PICCINNI, NICCOLA (1728-1800), Italian musical composer, was born at Bari on the 16th of January 1728. He was educated under Leo and Durante, at the Conservatorio di Sant' Onofrio in Naples. For this Piccinni had to thank the intervention of the bishop of Bari, his father, although himself a musician, being opposed to his son's following a musical career. His first opera, Le Donne dispettose, was produced in 1755, and in 1760 he composed, at Rome, the chef d'œuvre of his early life, La Cecchina, ossia la buona Figliuola, an opera buffa which attained a European success. Six years after this Piccinni was invited by Queen Marie Antoinette to Paris. He had married in 1756 his pupil Vincenza Sibilla, a singer, whom he never allowed after her marriage to appear on the stage. All his next works were successful; but, unhappily, the directors of the Grand Opéra conceived the mad idea of deliberately opposing him to Gluck, by persuading the two composers to treat the same subject — Iphigénie en Tauride — simultaneously.

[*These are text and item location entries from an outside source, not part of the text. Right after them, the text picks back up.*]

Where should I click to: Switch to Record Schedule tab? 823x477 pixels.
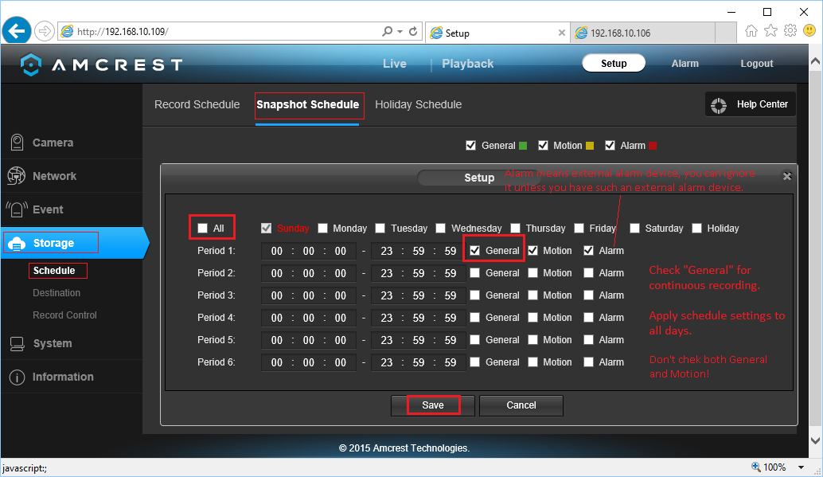coord(197,104)
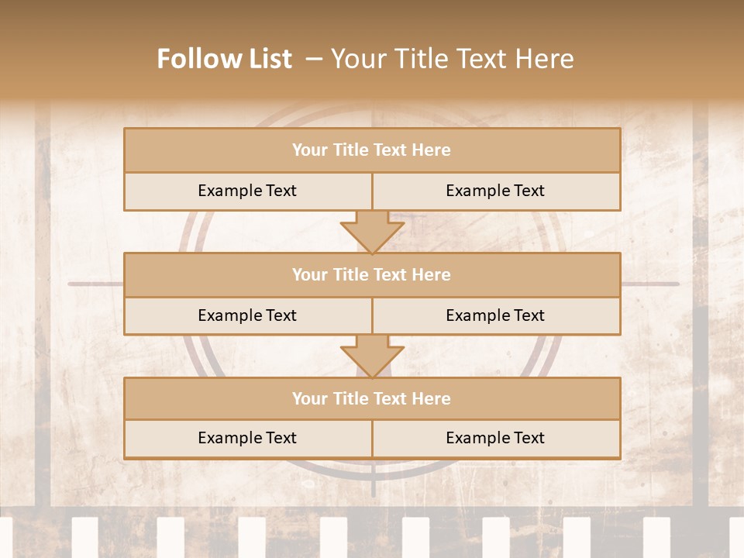Click the second downward arrow between blocks
Screen dimensions: 744x558
click(x=372, y=357)
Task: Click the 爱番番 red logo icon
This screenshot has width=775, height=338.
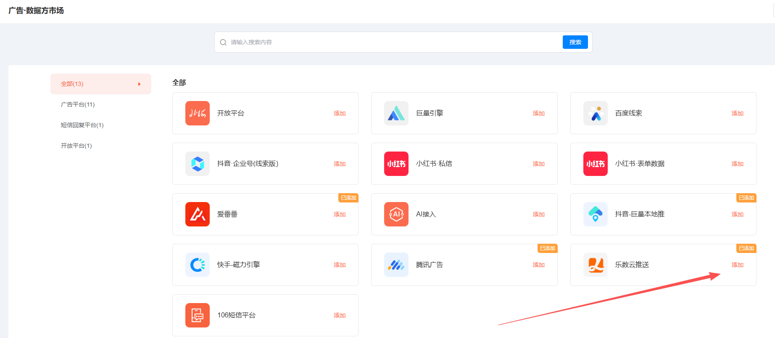Action: pos(197,214)
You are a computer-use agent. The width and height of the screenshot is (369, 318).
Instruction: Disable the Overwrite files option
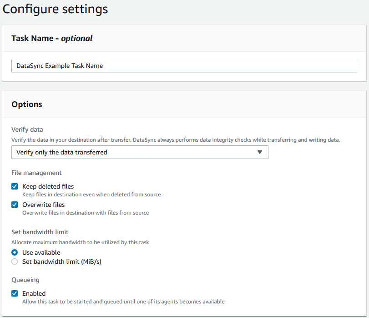[x=14, y=205]
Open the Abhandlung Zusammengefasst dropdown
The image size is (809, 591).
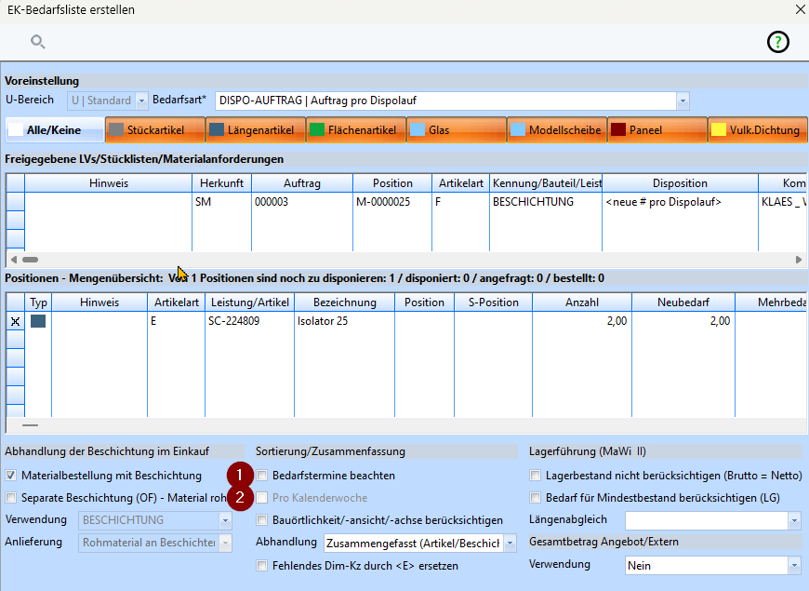(510, 543)
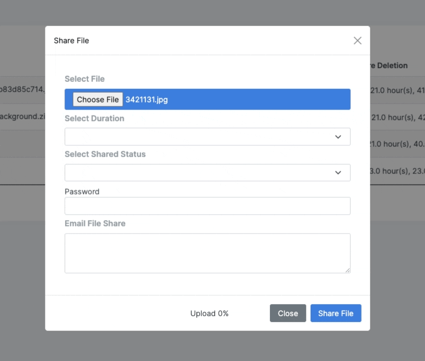Click the chevron arrow in Select Duration

338,137
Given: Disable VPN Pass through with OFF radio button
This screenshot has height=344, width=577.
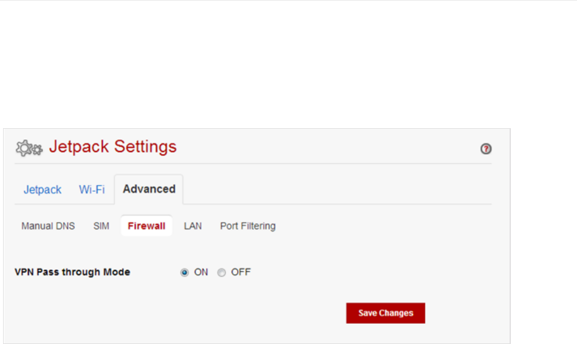Looking at the screenshot, I should [x=222, y=273].
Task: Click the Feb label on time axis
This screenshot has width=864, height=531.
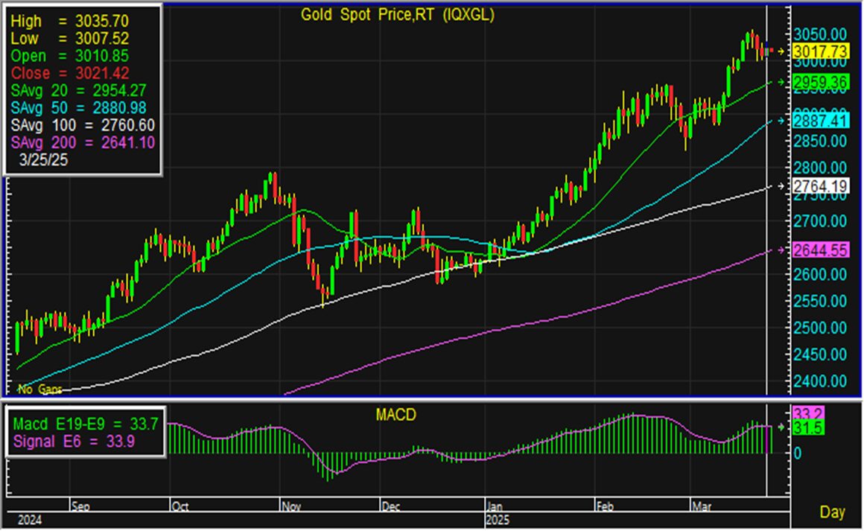Action: pos(605,504)
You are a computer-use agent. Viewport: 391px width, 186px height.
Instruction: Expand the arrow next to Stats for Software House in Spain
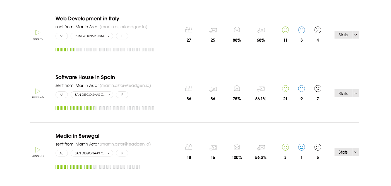click(x=356, y=93)
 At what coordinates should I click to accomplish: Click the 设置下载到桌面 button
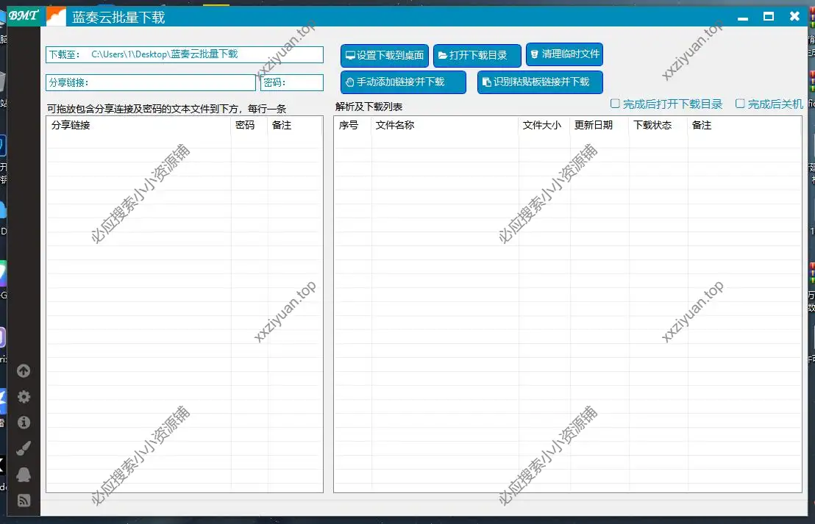coord(384,56)
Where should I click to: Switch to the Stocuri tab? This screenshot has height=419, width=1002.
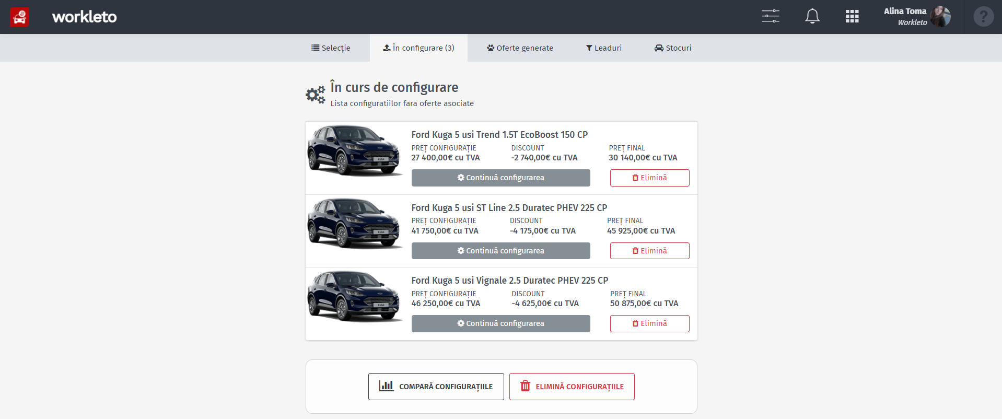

The Parisian public now divided itself into two rival parties, which, under the names of Gluckists and Piccinnists, carried on an unworthy and disgraceful war. Gluck's masterly Iphigénie was first produced on the 18th of May 1779. Piccinni's Iphigénie followed on the 23rd of January 1781, and, though performed seventeen times, was afterwards consigned to oblivion. The fury of the rival parties continued unabated, even after Gluck's departure from Paris in 1780; and an attempt was afterwards made to inaugurate a new rivalry with Sacchini. Still, Piccinni held a good position, and on the death of Gluck, in 1787, proposed that a public monument should be erected to his memory — a suggestion which the Gluckists themselves declined to support. In 1784 Piccinni was professor at the Royal School of Music, one of the institutions from which the Conservatoire was formed in 1794. On the breaking out of the Revolution in 1789 Piccinni returned to Naples, where he was at first well received by King Ferdinand IV.; but the marriage of his daughter to a French democrat brought him into irretrievable disgrace. For nine years after this he maintained a precarious existence in Venice, Naples and Rome; but he returned in 1798 to Paris, where the fickle public received him with enthusiasm, but left him to starve. He died at Passy, near Paris, on the 7th of May 1800. After his death a memorial tablet was set up in the house in which he was born at Bari.

The most complete list of his works is that given in the Rivista musicale italiana, viii. 75. He produced over eighty operas, but although his later work shows the influence of the French and German stage, he belongs to the conventional Italian school of the 18th century.